REQUIRED ACTION >>
Copy out the lines below that hold the word "agent".

[Stored data entries]

+--

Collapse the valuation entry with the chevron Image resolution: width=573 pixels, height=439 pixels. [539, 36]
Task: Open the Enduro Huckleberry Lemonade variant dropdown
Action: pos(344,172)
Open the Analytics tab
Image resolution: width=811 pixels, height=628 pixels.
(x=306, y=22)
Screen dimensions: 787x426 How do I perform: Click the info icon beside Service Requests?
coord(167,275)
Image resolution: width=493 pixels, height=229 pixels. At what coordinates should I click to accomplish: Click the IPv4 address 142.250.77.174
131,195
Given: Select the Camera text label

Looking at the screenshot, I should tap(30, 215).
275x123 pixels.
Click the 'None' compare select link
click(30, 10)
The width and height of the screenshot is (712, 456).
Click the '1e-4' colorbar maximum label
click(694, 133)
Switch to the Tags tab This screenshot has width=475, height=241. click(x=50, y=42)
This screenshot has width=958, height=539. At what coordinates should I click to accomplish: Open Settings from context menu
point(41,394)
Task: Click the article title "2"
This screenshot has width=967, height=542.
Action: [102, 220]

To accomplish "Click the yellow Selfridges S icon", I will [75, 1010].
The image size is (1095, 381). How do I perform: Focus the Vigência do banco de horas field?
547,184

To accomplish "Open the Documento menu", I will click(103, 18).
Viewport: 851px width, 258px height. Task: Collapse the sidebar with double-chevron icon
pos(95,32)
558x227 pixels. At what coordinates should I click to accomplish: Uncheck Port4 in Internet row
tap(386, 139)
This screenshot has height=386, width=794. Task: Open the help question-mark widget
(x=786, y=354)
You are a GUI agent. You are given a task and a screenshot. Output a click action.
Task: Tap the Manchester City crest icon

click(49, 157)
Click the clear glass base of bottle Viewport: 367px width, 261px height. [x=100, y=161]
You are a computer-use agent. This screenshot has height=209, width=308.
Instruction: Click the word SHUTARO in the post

+--

RESULT FOR THIS TASK >>
You are a GUI agent. You are given a task and a screenshot. Output a click action.
You are a computer-use agent. This screenshot has height=209, width=308.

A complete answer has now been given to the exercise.